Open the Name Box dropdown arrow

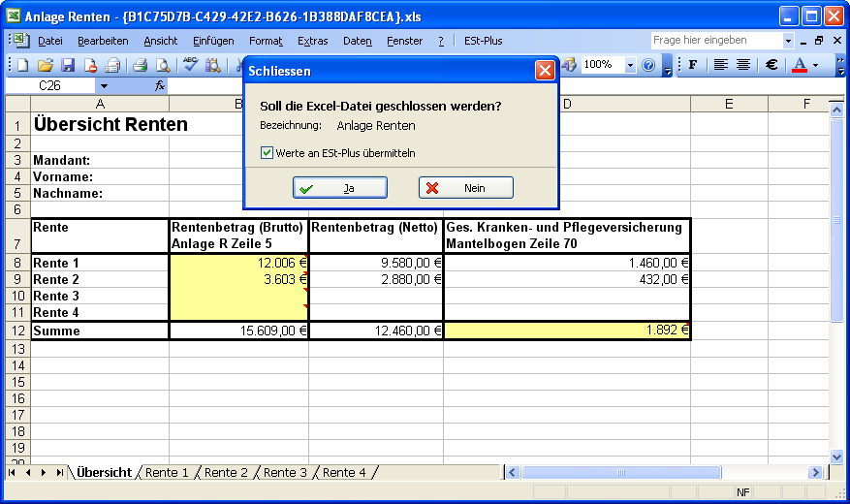pyautogui.click(x=104, y=86)
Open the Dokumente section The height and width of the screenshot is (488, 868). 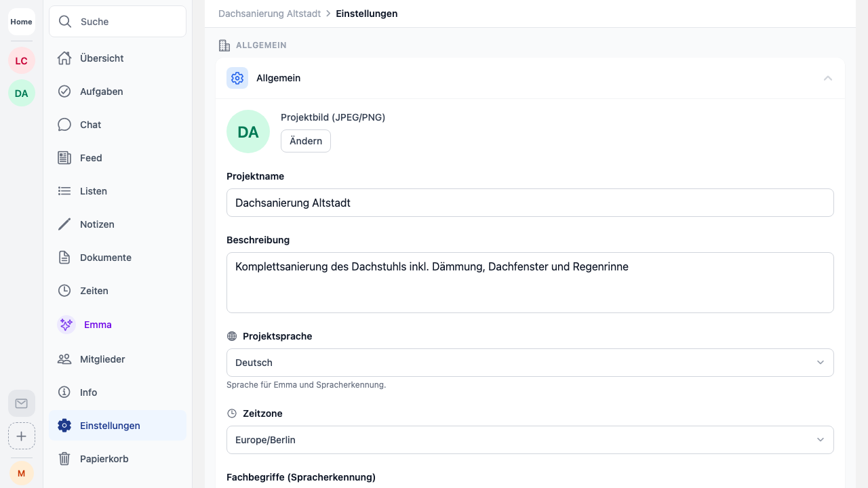(x=105, y=258)
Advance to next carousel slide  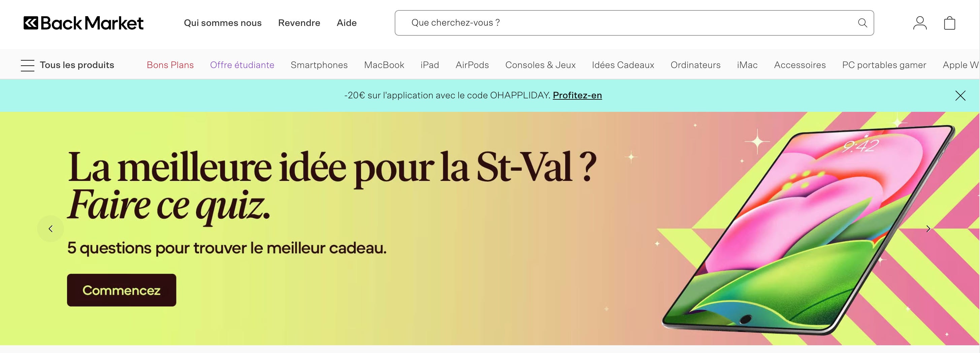928,229
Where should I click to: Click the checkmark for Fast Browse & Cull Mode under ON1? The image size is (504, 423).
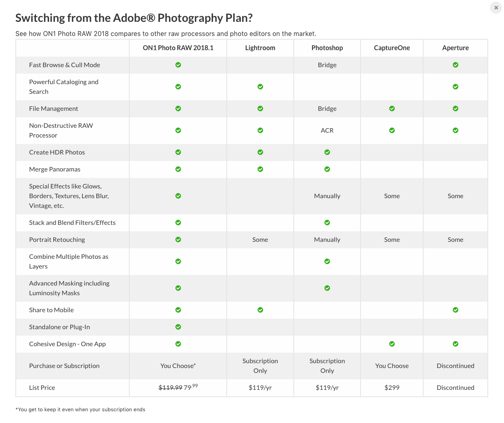178,65
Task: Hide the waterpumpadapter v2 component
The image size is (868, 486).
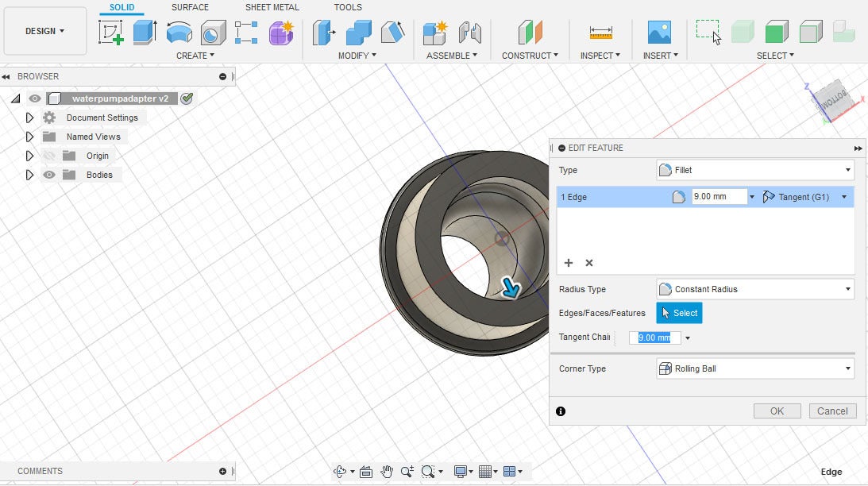Action: 34,98
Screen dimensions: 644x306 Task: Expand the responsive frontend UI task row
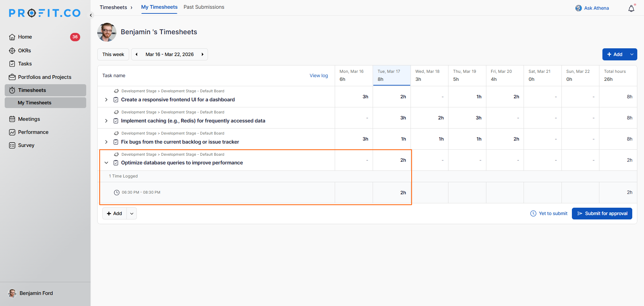[106, 100]
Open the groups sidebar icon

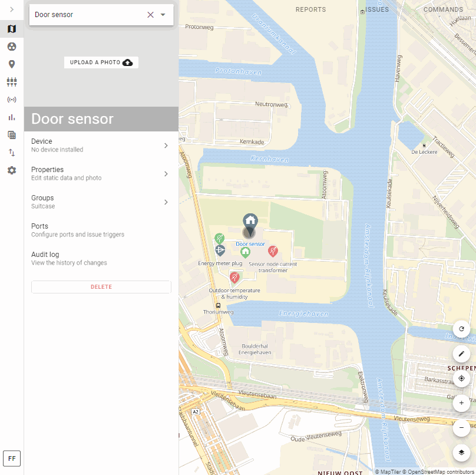click(12, 82)
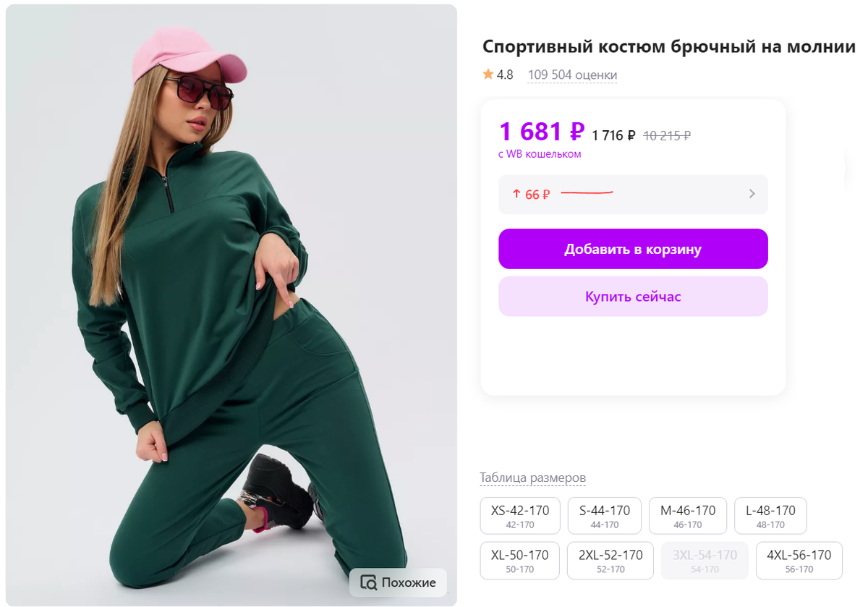Select size M-46-170
The image size is (868, 607).
(688, 515)
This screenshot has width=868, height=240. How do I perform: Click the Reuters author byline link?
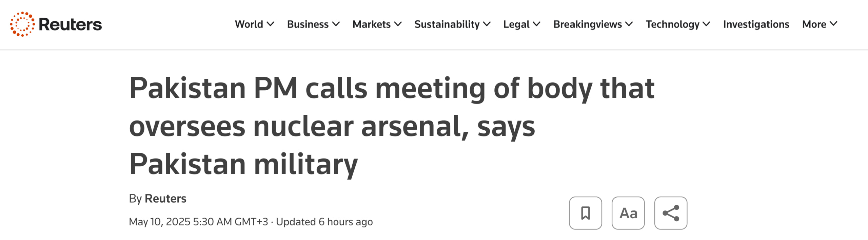pyautogui.click(x=165, y=199)
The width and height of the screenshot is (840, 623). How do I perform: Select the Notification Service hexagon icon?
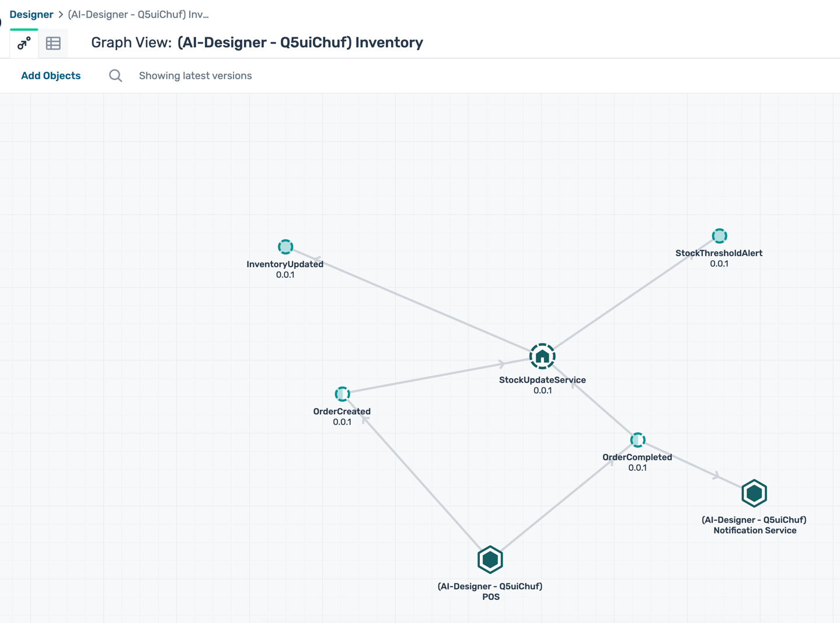coord(754,494)
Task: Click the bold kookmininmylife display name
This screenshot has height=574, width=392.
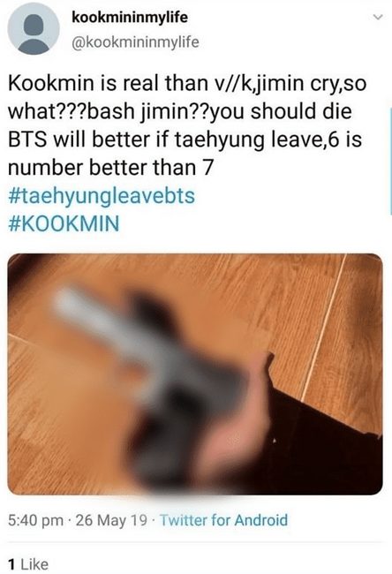Action: point(130,17)
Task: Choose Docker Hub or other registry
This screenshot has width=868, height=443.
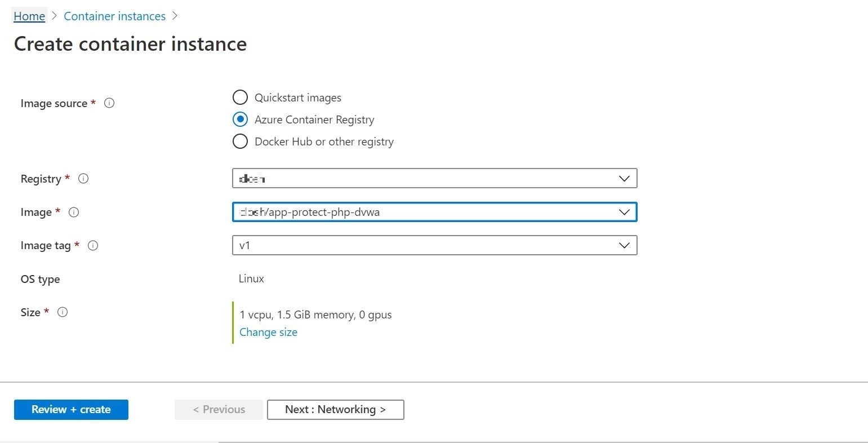Action: point(240,141)
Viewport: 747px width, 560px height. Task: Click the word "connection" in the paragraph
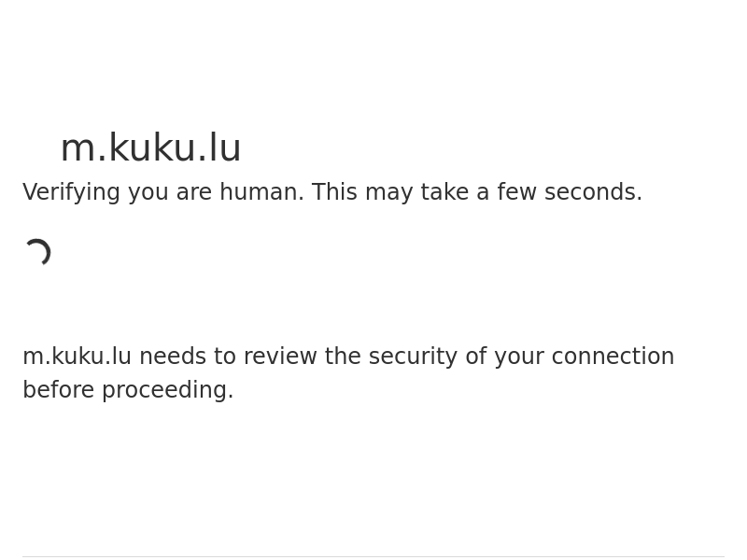click(x=613, y=357)
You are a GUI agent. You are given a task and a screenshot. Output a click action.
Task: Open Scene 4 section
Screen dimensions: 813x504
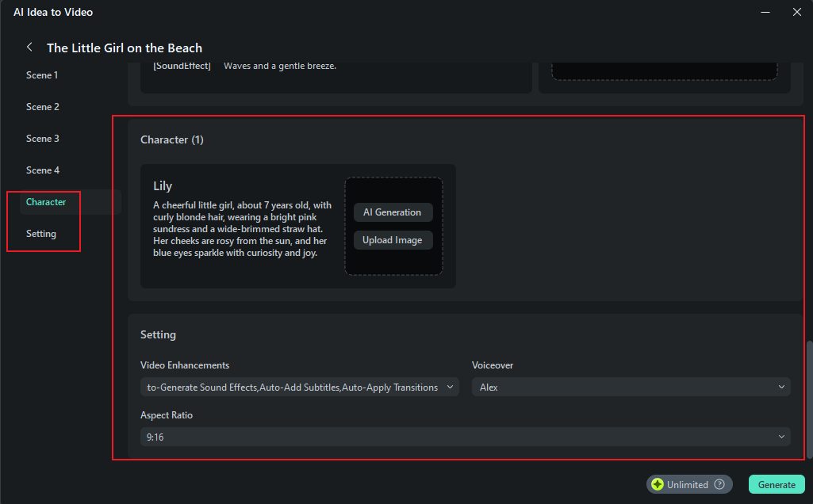43,170
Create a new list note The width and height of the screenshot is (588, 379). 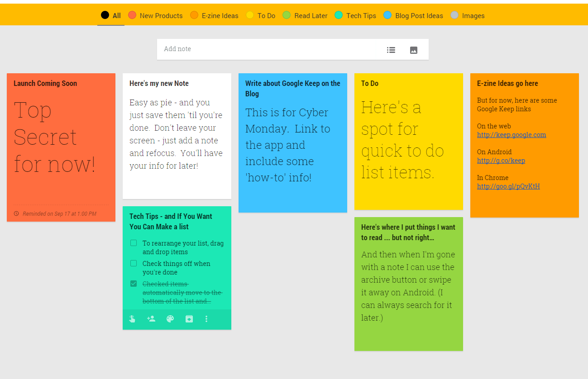(391, 50)
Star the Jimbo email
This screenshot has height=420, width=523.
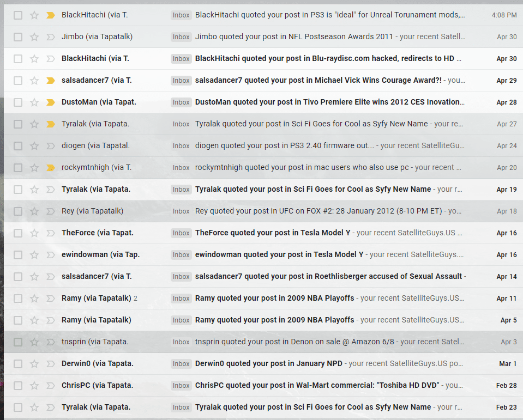tap(34, 37)
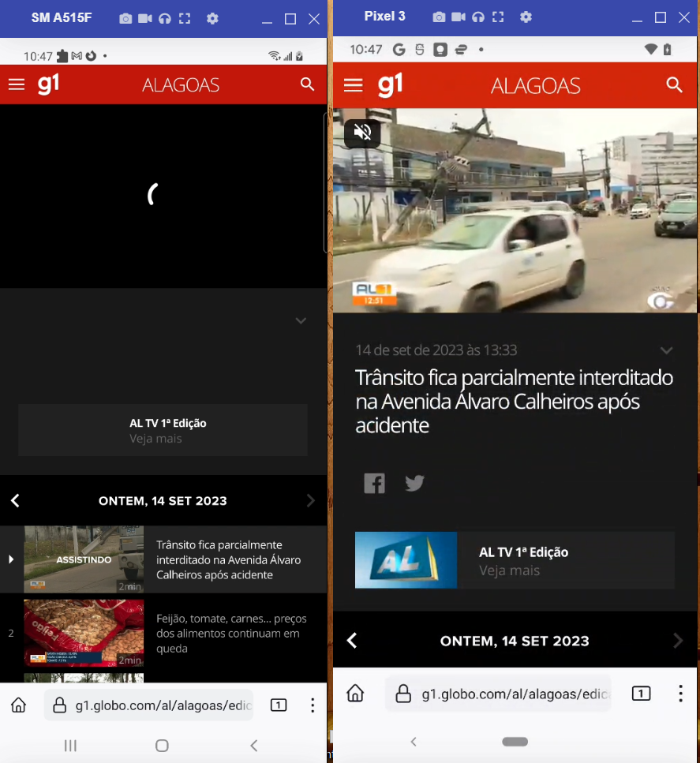Viewport: 700px width, 763px height.
Task: Advance to next day with the right chevron
Action: point(677,641)
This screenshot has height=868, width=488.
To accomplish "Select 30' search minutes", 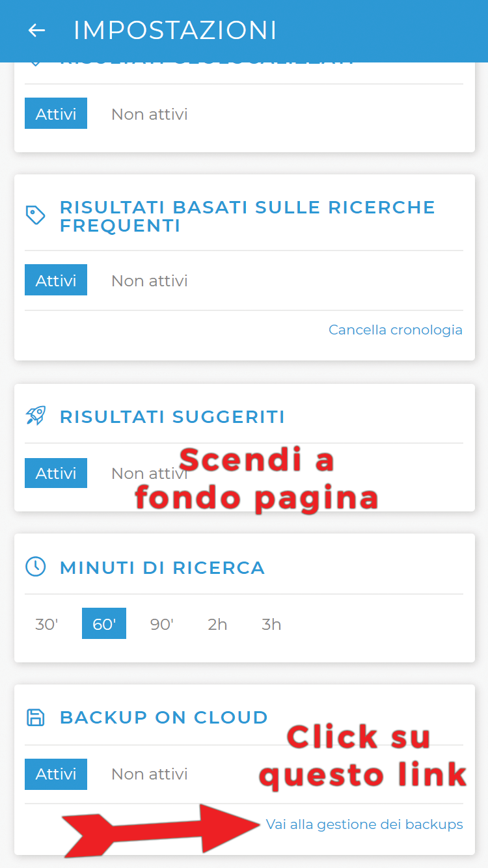I will tap(47, 624).
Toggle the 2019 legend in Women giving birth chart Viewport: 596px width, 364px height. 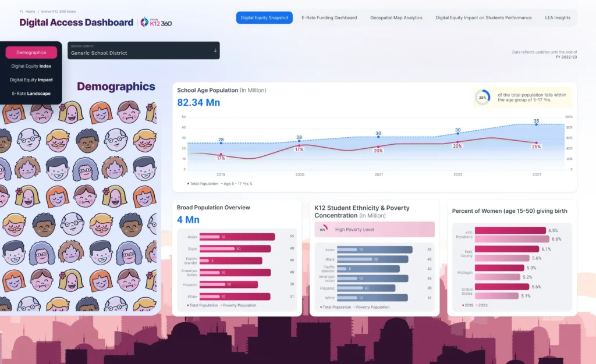(x=467, y=305)
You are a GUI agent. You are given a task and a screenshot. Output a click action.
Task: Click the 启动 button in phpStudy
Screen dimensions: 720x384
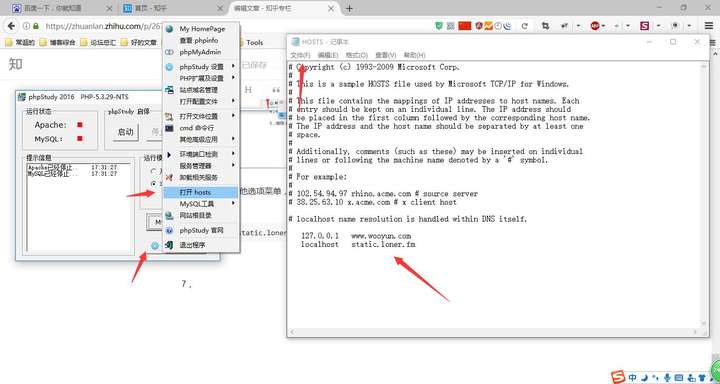click(x=125, y=132)
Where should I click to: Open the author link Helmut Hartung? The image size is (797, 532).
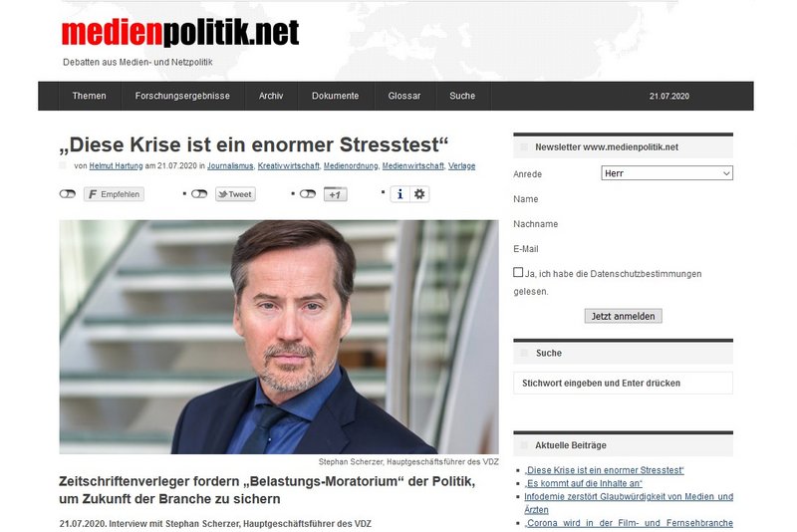tap(116, 165)
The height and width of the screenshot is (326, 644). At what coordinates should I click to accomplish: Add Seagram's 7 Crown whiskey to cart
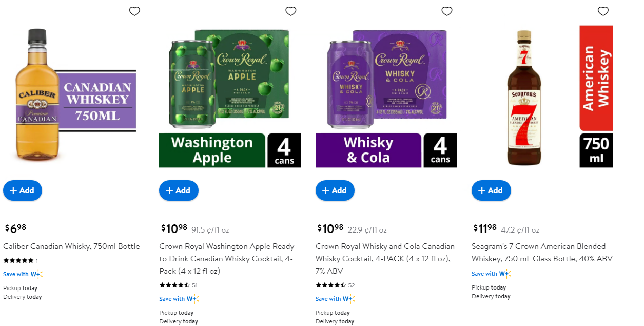[x=491, y=190]
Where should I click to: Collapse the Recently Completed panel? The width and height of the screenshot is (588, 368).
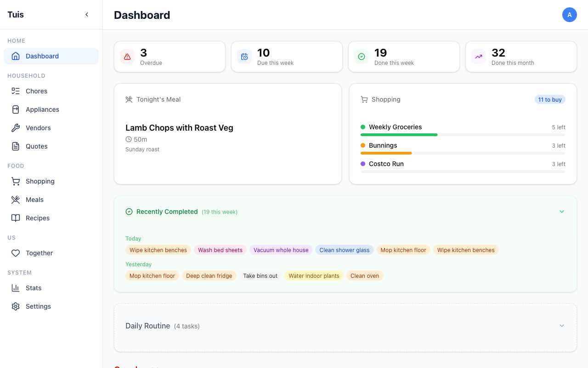[562, 212]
◇ ◇ ◇ ◇ ◇
__Assignment__: With the pictures left out, copy exactly the lines from the one containing "Where should I click to: Collapse" through the last line of the data.

__Exercise answer__:
Where should I click to: Collapse the Recently Completed panel? The width and height of the screenshot is (588, 368).
[562, 212]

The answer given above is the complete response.